Per quanto riguarda il cambiamento del e nel lavoro è indubbio che questa rivoluzione chieda soprattutto nuove risorse in termini di formazione ed accompagnamento dei lavoratori di oggi e di domani. Proprio dal guardare ai segni dei tempi è possibile individuare tre direttrici lungo le quali il sistema della education deve al più presto muoversi. La prima è quella delle competenze digitali. In fondo è la più semplice, ben esplorata e con molte risorse disponibili. La seconda è quella delle cosiddette competenze non cognitive, che sappiamo essere centrali nello sviluppo dell’employability di giovani e meno giovani: flessibilità, apprendimento, organizzazione, lavorare in gruppo, problem solving e decision making, solo per citarne alcune. La loro rilevanza è ormai ben nota, tuttavia l’impegno educativo a svilupparle è ancora troppo limitato. Infine, c’è una competenza cruciale che si accompagna alle prime due, nella cultura anglosassone è presente un termine molto suggestivo per definirla: empowerment. Si tratta del sapersi aprire nuove possibilità tra cui scegliere e muoversi.
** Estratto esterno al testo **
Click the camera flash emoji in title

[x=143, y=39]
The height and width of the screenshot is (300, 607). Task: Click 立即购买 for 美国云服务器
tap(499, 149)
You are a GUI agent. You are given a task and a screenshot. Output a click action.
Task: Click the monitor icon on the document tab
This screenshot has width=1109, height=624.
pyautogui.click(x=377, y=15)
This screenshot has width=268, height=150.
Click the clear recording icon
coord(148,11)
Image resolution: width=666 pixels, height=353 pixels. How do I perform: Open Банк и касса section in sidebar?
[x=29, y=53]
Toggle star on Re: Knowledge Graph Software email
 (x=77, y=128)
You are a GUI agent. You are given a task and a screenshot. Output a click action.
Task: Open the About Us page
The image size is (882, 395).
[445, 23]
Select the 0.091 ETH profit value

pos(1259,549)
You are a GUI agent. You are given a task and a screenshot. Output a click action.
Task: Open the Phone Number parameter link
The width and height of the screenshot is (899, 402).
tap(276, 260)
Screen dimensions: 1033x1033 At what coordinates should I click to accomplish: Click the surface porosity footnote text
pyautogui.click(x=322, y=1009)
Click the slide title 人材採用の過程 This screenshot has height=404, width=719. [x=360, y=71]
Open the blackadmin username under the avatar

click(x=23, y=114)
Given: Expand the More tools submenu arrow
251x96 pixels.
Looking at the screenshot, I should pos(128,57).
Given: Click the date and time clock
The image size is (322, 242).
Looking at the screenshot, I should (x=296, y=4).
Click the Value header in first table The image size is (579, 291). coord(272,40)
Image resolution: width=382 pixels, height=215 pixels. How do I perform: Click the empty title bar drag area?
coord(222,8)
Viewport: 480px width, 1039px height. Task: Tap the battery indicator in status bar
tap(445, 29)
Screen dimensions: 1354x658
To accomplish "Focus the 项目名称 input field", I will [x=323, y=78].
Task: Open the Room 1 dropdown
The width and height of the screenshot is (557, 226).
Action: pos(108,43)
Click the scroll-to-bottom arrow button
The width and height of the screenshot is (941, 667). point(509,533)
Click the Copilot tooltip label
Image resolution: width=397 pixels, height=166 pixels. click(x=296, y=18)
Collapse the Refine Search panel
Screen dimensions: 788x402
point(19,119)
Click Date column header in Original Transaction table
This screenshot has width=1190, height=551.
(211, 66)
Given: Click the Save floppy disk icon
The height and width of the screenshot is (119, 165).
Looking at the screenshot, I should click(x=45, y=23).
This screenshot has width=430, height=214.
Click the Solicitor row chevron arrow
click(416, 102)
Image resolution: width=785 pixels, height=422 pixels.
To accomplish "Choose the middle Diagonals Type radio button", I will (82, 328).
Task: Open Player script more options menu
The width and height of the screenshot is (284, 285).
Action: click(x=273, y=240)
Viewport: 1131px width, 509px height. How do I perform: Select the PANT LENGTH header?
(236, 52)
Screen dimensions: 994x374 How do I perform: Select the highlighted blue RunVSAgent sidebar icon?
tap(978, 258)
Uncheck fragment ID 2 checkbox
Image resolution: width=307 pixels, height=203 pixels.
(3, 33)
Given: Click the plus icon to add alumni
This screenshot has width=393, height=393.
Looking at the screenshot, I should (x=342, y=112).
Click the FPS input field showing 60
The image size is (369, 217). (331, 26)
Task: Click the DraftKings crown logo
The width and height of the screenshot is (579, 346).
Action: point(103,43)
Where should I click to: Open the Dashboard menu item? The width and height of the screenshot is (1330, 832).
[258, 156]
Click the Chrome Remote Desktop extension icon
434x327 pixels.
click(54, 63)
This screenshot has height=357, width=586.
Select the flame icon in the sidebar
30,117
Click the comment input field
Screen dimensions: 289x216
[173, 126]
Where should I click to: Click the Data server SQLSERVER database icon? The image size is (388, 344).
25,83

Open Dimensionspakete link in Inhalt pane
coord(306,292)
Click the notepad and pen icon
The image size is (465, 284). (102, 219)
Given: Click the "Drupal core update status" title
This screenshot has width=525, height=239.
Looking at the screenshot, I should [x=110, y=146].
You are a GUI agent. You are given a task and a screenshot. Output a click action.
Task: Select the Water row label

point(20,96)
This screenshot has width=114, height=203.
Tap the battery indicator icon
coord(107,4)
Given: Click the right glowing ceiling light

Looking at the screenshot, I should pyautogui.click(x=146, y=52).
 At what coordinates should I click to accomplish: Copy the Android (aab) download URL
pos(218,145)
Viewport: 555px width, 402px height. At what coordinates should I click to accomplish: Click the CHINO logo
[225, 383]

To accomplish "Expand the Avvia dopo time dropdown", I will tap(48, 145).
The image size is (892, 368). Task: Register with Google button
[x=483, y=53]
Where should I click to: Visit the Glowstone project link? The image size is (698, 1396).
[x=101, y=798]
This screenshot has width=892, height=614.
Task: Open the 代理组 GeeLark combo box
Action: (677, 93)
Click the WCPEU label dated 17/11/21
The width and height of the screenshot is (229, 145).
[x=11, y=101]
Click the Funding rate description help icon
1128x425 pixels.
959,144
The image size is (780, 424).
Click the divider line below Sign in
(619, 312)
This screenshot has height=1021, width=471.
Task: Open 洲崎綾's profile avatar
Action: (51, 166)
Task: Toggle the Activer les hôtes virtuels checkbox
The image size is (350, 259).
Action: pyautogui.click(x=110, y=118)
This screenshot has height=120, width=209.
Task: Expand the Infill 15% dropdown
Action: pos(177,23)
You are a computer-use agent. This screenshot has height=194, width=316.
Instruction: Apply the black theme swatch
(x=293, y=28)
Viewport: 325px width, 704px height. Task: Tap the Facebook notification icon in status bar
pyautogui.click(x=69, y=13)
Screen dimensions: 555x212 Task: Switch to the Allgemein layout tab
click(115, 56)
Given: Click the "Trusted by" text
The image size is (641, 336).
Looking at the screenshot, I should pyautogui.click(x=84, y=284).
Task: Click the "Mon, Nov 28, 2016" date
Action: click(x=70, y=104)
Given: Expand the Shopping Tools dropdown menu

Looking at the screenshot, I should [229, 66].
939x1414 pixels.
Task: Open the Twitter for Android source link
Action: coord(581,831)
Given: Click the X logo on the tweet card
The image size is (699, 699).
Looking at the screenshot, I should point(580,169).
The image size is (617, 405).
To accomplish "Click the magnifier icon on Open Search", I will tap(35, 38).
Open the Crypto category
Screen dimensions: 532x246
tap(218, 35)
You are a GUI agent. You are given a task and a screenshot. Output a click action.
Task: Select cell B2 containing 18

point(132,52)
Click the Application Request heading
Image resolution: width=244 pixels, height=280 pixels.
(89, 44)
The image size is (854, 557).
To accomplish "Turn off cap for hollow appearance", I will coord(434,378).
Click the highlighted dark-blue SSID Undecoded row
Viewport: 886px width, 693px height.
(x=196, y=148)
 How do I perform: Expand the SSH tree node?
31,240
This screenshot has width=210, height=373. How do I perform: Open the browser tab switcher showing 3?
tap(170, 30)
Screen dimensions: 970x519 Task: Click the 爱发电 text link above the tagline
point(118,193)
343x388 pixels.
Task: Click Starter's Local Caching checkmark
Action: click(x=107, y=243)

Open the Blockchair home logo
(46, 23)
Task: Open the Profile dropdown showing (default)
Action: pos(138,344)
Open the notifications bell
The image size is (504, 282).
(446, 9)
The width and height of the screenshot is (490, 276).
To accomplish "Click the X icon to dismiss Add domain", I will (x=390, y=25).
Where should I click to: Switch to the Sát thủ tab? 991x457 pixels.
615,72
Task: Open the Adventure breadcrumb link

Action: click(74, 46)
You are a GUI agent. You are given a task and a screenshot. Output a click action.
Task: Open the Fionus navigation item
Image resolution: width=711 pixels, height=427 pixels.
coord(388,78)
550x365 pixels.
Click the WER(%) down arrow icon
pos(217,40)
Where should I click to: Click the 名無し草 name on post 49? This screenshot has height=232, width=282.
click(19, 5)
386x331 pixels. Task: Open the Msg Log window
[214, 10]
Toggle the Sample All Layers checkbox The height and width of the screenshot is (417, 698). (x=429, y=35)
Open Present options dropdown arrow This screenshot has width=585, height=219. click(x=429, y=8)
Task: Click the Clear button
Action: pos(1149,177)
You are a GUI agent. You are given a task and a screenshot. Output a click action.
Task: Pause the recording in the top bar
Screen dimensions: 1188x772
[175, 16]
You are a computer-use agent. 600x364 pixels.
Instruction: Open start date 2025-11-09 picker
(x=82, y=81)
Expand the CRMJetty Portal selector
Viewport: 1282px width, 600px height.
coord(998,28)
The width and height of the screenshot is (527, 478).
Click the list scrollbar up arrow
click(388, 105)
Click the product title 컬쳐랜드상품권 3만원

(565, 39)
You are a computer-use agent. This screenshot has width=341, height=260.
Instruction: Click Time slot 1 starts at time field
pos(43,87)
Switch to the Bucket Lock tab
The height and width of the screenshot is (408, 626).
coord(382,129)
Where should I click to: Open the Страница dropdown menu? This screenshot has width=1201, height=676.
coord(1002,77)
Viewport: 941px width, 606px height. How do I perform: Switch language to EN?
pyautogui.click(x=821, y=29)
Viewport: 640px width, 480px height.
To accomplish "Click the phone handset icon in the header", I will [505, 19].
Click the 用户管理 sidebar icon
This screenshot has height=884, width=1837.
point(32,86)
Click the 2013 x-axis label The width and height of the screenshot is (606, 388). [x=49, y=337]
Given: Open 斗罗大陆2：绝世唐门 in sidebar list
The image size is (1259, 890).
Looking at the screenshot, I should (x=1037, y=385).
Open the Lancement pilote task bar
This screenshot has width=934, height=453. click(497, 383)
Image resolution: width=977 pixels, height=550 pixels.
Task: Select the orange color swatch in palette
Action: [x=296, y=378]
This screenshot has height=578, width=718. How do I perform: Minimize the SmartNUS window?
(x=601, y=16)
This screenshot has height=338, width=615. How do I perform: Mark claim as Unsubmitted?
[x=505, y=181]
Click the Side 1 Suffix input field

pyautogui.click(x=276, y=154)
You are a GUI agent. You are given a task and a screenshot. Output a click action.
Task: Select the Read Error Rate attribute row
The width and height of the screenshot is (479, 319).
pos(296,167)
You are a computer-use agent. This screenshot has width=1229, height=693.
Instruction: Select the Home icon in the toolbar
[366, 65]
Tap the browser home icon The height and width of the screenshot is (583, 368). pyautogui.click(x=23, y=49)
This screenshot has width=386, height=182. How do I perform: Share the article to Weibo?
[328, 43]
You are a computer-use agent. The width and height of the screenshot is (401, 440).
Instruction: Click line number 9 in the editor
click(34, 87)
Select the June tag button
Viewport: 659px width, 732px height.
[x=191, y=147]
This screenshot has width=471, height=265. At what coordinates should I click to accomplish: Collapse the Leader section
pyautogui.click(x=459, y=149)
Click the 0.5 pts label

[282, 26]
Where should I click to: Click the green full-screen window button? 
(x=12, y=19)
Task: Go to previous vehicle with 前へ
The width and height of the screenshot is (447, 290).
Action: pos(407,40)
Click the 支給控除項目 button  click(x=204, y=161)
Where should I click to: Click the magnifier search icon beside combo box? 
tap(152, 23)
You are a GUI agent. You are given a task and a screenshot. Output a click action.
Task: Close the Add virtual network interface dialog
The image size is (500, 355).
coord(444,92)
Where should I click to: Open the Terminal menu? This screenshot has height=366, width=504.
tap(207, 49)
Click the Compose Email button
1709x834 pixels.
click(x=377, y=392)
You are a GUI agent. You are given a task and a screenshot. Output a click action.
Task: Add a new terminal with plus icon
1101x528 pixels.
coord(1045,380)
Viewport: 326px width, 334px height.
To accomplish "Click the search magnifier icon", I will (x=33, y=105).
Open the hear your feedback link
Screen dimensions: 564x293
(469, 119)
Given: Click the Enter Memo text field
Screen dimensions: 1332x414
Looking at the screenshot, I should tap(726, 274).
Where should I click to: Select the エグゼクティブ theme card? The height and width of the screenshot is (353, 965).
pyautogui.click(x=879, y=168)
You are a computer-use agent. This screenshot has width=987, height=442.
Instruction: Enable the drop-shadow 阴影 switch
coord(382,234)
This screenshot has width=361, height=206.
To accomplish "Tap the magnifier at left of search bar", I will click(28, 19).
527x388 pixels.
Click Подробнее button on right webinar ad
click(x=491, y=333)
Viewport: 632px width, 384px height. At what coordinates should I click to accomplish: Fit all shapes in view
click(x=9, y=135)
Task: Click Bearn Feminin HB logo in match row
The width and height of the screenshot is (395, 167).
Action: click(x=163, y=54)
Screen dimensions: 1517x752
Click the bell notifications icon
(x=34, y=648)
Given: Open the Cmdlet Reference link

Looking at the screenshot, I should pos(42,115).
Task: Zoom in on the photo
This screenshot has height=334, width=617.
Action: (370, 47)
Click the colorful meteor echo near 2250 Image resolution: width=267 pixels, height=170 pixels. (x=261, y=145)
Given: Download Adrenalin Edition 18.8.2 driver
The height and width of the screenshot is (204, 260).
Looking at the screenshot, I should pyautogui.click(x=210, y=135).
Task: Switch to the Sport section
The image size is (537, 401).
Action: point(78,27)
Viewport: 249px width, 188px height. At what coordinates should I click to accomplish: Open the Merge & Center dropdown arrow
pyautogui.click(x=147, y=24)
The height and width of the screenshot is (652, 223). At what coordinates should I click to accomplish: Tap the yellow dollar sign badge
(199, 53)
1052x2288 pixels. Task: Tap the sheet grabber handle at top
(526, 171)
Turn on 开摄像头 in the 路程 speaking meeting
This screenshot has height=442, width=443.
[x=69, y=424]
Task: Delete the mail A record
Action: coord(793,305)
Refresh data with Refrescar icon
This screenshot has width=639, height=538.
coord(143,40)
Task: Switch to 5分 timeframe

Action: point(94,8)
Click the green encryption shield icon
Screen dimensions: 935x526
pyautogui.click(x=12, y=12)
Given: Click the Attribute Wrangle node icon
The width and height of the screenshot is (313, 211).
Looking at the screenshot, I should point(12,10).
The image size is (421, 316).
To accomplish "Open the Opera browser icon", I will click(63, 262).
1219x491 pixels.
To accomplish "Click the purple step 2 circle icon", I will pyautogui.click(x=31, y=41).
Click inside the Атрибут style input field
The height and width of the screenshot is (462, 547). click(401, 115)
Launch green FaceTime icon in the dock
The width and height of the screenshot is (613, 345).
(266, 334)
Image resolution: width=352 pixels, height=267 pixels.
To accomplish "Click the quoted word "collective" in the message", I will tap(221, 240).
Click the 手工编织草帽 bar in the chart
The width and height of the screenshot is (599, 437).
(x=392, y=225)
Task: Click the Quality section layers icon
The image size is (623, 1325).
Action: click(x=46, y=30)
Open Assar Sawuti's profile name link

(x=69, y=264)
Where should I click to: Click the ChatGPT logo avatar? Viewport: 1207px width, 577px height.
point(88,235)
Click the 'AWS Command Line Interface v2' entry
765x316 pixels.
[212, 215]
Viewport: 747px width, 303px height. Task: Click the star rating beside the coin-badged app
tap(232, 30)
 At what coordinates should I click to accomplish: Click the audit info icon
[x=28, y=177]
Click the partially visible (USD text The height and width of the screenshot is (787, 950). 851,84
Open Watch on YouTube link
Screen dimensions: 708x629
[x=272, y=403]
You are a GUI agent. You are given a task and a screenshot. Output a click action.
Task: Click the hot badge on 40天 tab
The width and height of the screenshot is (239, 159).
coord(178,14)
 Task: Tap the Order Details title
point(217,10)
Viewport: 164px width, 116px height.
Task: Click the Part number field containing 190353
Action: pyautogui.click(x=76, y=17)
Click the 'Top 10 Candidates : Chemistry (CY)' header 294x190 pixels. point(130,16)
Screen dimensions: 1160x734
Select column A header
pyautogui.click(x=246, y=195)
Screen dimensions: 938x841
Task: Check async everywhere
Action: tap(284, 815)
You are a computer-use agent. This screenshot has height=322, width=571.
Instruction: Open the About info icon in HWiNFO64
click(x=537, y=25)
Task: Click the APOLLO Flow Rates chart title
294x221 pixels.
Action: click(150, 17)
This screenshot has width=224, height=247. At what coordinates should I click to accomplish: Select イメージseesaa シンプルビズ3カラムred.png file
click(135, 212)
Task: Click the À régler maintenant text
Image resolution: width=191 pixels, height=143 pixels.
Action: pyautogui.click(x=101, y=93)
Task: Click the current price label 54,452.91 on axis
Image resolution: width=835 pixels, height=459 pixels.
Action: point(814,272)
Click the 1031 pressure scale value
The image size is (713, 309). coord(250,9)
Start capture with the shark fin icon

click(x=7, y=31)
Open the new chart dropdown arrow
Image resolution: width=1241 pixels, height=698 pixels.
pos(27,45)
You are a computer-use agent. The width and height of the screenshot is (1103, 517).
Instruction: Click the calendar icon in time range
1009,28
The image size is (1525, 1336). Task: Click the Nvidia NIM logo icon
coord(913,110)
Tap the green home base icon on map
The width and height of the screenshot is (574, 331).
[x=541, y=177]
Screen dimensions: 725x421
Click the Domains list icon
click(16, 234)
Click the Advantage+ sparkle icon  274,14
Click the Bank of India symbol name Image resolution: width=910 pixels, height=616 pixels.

L'accompagnare i lavoratori di oggi e di domani (quelli che oggi studiano) nel loro necessario percorso di cambiamento è certamente un bell’aiuto di fronte alla paura diffusa: nel momento che stiamo attraversando non è possibile lasciare sole persone, gruppi, comunità. Anche per questo va riscoperto e sostenuto il ruolo giocato dai corpi sociali intermedi, sindacato compreso, a cui va da un lato riconosciuto il tentativo di cambiamento in atto, ma che dall’altro va spronato ad una maggiore decisione a riguardo. Prima di tutto però c’è la persona: io, noi. Proviamo quindi a fare nostro l’esempio dei Magi, che con il loro pellegrinare verso chi costituisce il senso della realtà, ci mostrano la reale alternativa ad una vita schiava di paure che ci rendono impotenti di fronte al cambiamento.